_DATA PROVIDED_
------------------------

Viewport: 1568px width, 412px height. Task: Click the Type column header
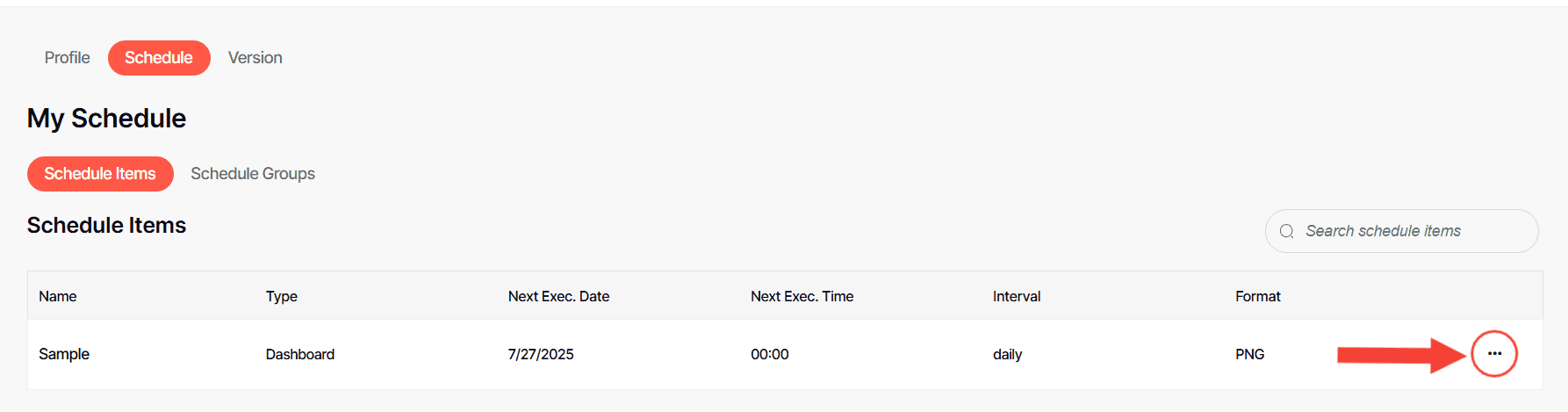(x=282, y=296)
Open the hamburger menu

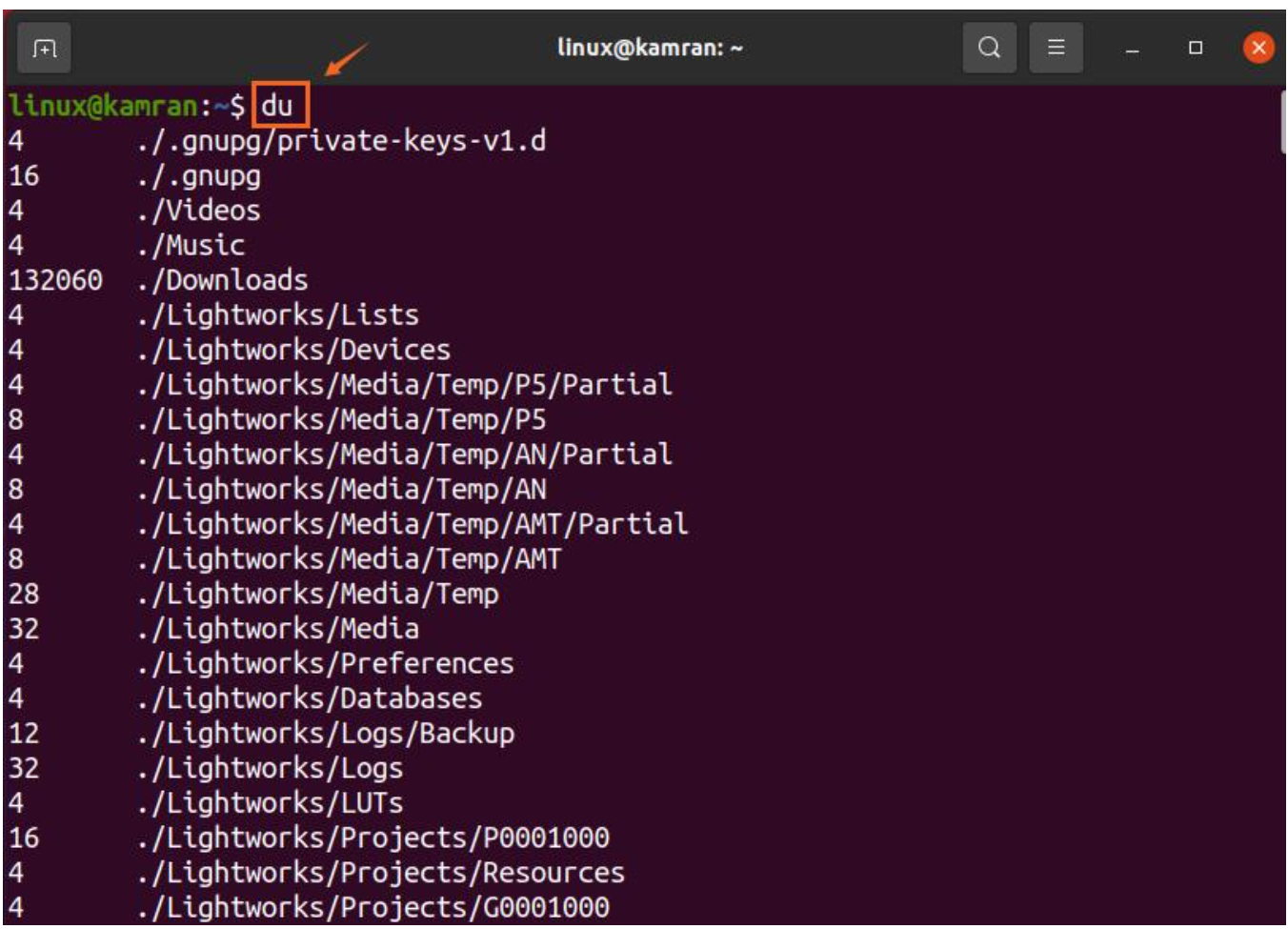(1056, 48)
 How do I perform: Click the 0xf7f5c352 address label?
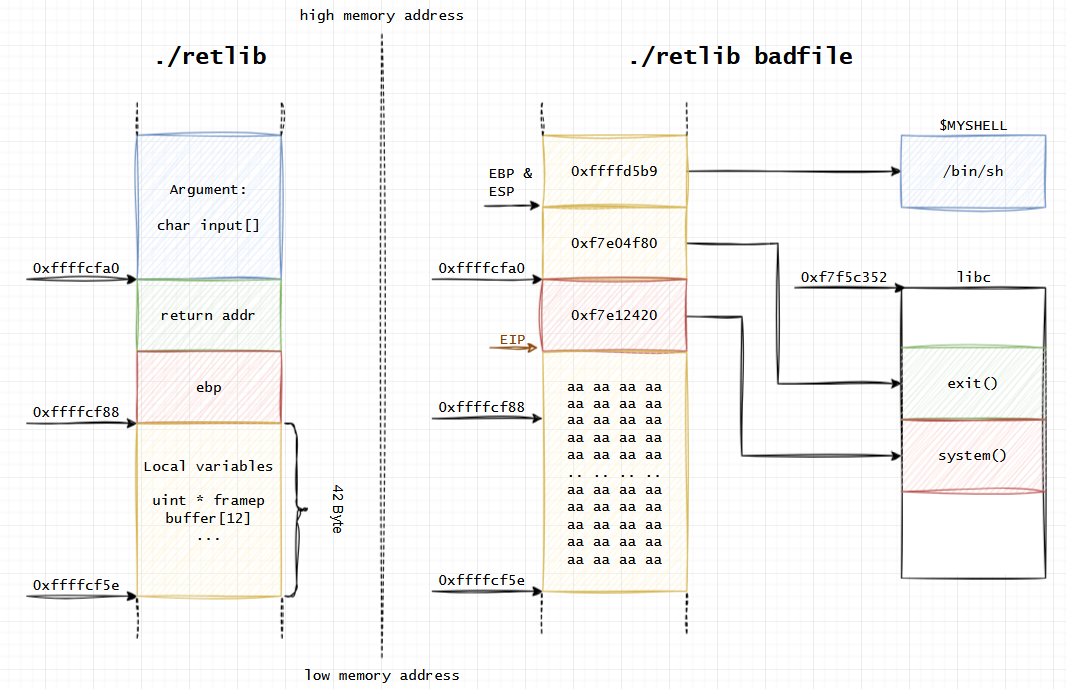pyautogui.click(x=843, y=277)
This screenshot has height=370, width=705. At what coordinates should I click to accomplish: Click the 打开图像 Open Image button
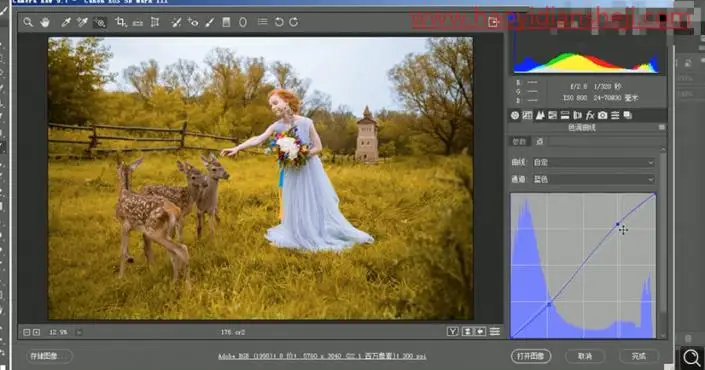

------------------------

_EXERCISE OBJECTIVE_
Please give an exact copy of the lines from the line containing "How do I perform: Click" through the end of the records above, pictures excluded.

_ANSWER SECTION_
 How do I perform: Click the 0xf7f5c352 address label?
pyautogui.click(x=843, y=277)
This screenshot has height=370, width=705. At what coordinates should I click to accomplish: Click the 打开图像 Open Image button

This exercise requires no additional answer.